*** Provided records Section Begins ***

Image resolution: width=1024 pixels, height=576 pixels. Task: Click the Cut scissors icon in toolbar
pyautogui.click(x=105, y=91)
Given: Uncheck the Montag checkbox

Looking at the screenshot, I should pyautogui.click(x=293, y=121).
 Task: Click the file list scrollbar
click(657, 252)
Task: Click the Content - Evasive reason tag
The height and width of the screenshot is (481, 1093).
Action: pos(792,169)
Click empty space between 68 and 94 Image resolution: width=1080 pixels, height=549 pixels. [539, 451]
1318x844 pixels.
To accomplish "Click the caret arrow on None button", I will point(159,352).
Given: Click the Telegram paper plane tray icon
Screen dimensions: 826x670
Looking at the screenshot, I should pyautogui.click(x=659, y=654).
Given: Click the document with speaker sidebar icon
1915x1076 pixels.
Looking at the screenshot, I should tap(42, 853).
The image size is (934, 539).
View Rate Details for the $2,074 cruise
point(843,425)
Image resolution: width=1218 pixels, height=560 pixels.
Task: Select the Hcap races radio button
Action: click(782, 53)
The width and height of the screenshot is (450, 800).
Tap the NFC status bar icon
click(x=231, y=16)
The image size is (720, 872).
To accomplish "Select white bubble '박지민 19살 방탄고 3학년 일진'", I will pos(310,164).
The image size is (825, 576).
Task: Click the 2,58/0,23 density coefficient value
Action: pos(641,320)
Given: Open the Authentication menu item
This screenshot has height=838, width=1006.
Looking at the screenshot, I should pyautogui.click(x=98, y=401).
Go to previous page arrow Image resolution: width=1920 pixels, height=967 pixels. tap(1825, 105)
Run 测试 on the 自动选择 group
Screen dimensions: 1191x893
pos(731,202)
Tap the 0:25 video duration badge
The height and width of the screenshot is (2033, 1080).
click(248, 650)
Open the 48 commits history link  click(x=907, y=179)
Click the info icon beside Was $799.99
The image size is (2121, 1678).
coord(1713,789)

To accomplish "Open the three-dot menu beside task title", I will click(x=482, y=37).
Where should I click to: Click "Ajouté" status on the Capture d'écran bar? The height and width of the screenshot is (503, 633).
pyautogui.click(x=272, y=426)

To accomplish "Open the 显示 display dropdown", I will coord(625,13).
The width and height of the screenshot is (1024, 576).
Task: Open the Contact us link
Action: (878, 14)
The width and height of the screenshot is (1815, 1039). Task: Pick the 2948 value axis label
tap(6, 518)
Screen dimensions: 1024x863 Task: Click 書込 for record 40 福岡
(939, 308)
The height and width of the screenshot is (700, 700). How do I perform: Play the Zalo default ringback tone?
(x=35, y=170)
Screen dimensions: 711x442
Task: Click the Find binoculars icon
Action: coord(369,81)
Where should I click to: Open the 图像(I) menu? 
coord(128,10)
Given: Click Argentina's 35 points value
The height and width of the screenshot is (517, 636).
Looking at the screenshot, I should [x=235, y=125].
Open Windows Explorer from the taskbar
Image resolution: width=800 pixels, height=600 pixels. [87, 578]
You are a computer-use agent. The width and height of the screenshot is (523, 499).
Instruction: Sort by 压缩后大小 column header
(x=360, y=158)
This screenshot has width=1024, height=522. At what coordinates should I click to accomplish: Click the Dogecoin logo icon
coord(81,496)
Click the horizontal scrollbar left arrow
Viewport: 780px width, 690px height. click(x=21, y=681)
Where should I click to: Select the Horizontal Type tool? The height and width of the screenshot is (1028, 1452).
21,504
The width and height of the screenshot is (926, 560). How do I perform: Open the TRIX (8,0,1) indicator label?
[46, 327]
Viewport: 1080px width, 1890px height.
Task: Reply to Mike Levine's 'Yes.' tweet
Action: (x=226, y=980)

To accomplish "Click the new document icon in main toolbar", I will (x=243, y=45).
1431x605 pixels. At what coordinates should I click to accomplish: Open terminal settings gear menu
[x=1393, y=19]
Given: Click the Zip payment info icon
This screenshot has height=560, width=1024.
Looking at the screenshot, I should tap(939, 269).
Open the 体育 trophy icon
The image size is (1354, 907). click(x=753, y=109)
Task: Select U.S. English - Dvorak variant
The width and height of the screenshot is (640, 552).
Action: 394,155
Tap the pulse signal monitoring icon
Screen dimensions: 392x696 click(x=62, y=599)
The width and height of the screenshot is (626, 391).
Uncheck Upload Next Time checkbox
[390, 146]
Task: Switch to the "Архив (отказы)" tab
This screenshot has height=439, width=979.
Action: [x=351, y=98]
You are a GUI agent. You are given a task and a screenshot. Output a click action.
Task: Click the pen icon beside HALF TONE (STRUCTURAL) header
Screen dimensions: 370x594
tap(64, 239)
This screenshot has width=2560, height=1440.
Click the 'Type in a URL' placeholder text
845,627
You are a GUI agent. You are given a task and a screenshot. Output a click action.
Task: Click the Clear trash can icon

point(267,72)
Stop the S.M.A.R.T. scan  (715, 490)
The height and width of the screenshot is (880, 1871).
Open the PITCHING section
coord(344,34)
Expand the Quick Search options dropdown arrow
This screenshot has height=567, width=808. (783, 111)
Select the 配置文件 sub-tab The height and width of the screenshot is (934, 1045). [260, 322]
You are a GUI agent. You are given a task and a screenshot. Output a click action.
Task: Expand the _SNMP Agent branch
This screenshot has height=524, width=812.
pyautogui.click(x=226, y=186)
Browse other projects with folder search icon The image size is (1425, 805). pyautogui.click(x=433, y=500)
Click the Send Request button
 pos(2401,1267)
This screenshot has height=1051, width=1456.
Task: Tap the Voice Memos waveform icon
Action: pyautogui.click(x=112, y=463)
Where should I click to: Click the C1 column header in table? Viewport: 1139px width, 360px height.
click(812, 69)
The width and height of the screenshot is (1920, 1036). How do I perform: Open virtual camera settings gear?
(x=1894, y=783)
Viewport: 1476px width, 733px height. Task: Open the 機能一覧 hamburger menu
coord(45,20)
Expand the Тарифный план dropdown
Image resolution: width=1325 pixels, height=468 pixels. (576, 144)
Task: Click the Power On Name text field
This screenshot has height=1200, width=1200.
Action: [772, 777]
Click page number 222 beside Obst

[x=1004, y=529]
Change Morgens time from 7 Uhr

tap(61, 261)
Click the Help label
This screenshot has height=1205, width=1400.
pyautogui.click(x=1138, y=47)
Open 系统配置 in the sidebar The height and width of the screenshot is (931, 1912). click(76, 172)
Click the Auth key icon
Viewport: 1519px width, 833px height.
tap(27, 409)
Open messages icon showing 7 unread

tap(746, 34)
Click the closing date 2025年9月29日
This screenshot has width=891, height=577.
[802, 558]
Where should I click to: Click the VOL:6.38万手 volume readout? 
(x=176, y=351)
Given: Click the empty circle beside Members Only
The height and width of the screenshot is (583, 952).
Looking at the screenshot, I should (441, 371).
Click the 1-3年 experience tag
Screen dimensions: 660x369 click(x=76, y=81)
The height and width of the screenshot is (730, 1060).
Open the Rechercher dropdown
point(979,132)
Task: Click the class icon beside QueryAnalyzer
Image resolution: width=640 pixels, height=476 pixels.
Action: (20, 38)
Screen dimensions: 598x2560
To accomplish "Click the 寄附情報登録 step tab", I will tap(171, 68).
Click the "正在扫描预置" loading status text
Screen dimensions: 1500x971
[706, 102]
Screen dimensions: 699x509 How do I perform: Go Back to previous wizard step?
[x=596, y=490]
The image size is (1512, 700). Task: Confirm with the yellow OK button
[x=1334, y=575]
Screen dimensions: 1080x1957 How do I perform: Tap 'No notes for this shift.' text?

*** Provided records Section Ends ***

- Aim of the exercise
Nothing in the data above should change. Please copy it all.

- Solution
Image resolution: width=1024 pixels, height=576 pixels. Task: Click the Cut scissors icon in toolbar
pyautogui.click(x=105, y=91)
Given: Uncheck the Montag checkbox

Looking at the screenshot, I should pyautogui.click(x=293, y=121).
 Task: Click the file list scrollbar
click(657, 252)
Task: Click the Content - Evasive reason tag
The height and width of the screenshot is (481, 1093).
Action: pos(792,169)
Click empty space between 68 and 94 Image resolution: width=1080 pixels, height=549 pixels. [539, 451]
1318x844 pixels.
To accomplish "Click the caret arrow on None button", I will point(159,352).
Given: Click the Telegram paper plane tray icon
Screen dimensions: 826x670
Looking at the screenshot, I should pyautogui.click(x=659, y=654).
Given: Click the document with speaker sidebar icon
1915x1076 pixels.
Looking at the screenshot, I should tap(42, 853).
The image size is (934, 539).
View Rate Details for the $2,074 cruise
point(843,425)
Image resolution: width=1218 pixels, height=560 pixels.
Task: Select the Hcap races radio button
Action: click(782, 53)
The width and height of the screenshot is (450, 800).
Tap the NFC status bar icon
click(x=231, y=16)
The image size is (720, 872).
To accomplish "Select white bubble '박지민 19살 방탄고 3학년 일진'", I will pos(310,164).
The image size is (825, 576).
Task: Click the 2,58/0,23 density coefficient value
Action: pos(641,320)
Given: Open the Authentication menu item
This screenshot has height=838, width=1006.
Looking at the screenshot, I should pyautogui.click(x=98, y=401).
Go to previous page arrow Image resolution: width=1920 pixels, height=967 pixels. tap(1825, 105)
Run 测试 on the 自动选择 group
Screen dimensions: 1191x893
pos(731,202)
Tap the 0:25 video duration badge
The height and width of the screenshot is (2033, 1080).
click(248, 650)
Open the 48 commits history link  click(x=907, y=179)
Click the info icon beside Was $799.99
The image size is (2121, 1678).
coord(1713,789)

To accomplish "Open the three-dot menu beside task title", I will click(x=482, y=37).
Where should I click to: Click "Ajouté" status on the Capture d'écran bar? The height and width of the screenshot is (503, 633).
pyautogui.click(x=272, y=426)

To accomplish "Open the 显示 display dropdown", I will coord(625,13).
The width and height of the screenshot is (1024, 576).
Task: Open the Contact us link
Action: (878, 14)
The width and height of the screenshot is (1815, 1039). Task: Pick the 2948 value axis label
tap(6, 518)
Screen dimensions: 1024x863 Task: Click 書込 for record 40 福岡
(939, 308)
The height and width of the screenshot is (700, 700). How do I perform: Play the Zalo default ringback tone?
(x=35, y=170)
Screen dimensions: 711x442
Task: Click the Find binoculars icon
Action: coord(369,81)
Where should I click to: Open the 图像(I) menu? 
coord(128,10)
Given: Click Argentina's 35 points value
The height and width of the screenshot is (517, 636).
Looking at the screenshot, I should [x=235, y=125].
Open Windows Explorer from the taskbar
Image resolution: width=800 pixels, height=600 pixels. [87, 578]
You are a computer-use agent. The width and height of the screenshot is (523, 499).
Instruction: Sort by 压缩后大小 column header
(x=360, y=158)
This screenshot has width=1024, height=522. At what coordinates should I click to accomplish: Click the Dogecoin logo icon
coord(81,496)
Click the horizontal scrollbar left arrow
Viewport: 780px width, 690px height. click(x=21, y=681)
Where should I click to: Select the Horizontal Type tool? The height and width of the screenshot is (1028, 1452).
21,504
The width and height of the screenshot is (926, 560). How do I perform: Open the TRIX (8,0,1) indicator label?
[46, 327]
Viewport: 1080px width, 1890px height.
Task: Reply to Mike Levine's 'Yes.' tweet
Action: (x=226, y=980)

To accomplish "Click the new document icon in main toolbar", I will (x=243, y=45).
1431x605 pixels. At what coordinates should I click to accomplish: Open terminal settings gear menu
[x=1393, y=19]
Given: Click the Zip payment info icon
This screenshot has height=560, width=1024.
Looking at the screenshot, I should tap(939, 269).
Open the 体育 trophy icon
The image size is (1354, 907). click(x=753, y=109)
Task: Select U.S. English - Dvorak variant
The width and height of the screenshot is (640, 552).
Action: 394,155
Tap the pulse signal monitoring icon
Screen dimensions: 392x696 click(x=62, y=599)
The width and height of the screenshot is (626, 391).
Uncheck Upload Next Time checkbox
[390, 146]
Task: Switch to the "Архив (отказы)" tab
This screenshot has height=439, width=979.
Action: [x=351, y=98]
You are a GUI agent. You are given a task and a screenshot. Output a click action.
Task: Click the pen icon beside HALF TONE (STRUCTURAL) header
Screen dimensions: 370x594
tap(64, 239)
This screenshot has width=2560, height=1440.
Click the 'Type in a URL' placeholder text
845,627
You are a GUI agent. You are given a task and a screenshot. Output a click action.
Task: Click the Clear trash can icon

point(267,72)
Stop the S.M.A.R.T. scan  (715, 490)
The height and width of the screenshot is (880, 1871).
Open the PITCHING section
coord(344,34)
Expand the Quick Search options dropdown arrow
This screenshot has height=567, width=808. (783, 111)
Select the 配置文件 sub-tab The height and width of the screenshot is (934, 1045). [260, 322]
You are a GUI agent. You are given a task and a screenshot. Output a click action.
Task: Expand the _SNMP Agent branch
This screenshot has height=524, width=812.
pyautogui.click(x=226, y=186)
Browse other projects with folder search icon The image size is (1425, 805). pyautogui.click(x=433, y=500)
Click the Send Request button
 pos(2401,1267)
This screenshot has height=1051, width=1456.
Task: Tap the Voice Memos waveform icon
Action: pyautogui.click(x=112, y=463)
Where should I click to: Click the C1 column header in table? Viewport: 1139px width, 360px height.
click(812, 69)
The width and height of the screenshot is (1920, 1036). How do I perform: Open virtual camera settings gear?
(x=1894, y=783)
Viewport: 1476px width, 733px height. Task: Open the 機能一覧 hamburger menu
coord(45,20)
Expand the Тарифный план dropdown
Image resolution: width=1325 pixels, height=468 pixels. (576, 144)
Task: Click the Power On Name text field
This screenshot has height=1200, width=1200.
Action: [772, 777]
Click page number 222 beside Obst

[x=1004, y=529]
Change Morgens time from 7 Uhr

tap(61, 261)
Click the Help label
This screenshot has height=1205, width=1400.
pyautogui.click(x=1138, y=47)
Open 系统配置 in the sidebar The height and width of the screenshot is (931, 1912). click(76, 172)
Click the Auth key icon
Viewport: 1519px width, 833px height.
tap(27, 409)
Open messages icon showing 7 unread

tap(746, 34)
Click the closing date 2025年9月29日
This screenshot has width=891, height=577.
[802, 558]
Where should I click to: Click the VOL:6.38万手 volume readout? 
(x=176, y=351)
Given: Click the empty circle beside Members Only
The height and width of the screenshot is (583, 952).
Looking at the screenshot, I should (441, 371).
Click the 1-3年 experience tag
Screen dimensions: 660x369 click(x=76, y=81)
The height and width of the screenshot is (730, 1060).
Open the Rechercher dropdown
point(979,132)
Task: Click the class icon beside QueryAnalyzer
Image resolution: width=640 pixels, height=476 pixels.
Action: (20, 38)
Screen dimensions: 598x2560
To accomplish "Click the 寄附情報登録 step tab", I will tap(171, 68).
Click the "正在扫描预置" loading status text
Screen dimensions: 1500x971
[706, 102]
Screen dimensions: 699x509 How do I perform: Go Back to previous wizard step?
[x=596, y=490]
The image size is (1512, 700). Task: Confirm with the yellow OK button
[x=1334, y=575]
Screen dimensions: 1080x1957 How do I perform: Tap 'No notes for this shift.' text?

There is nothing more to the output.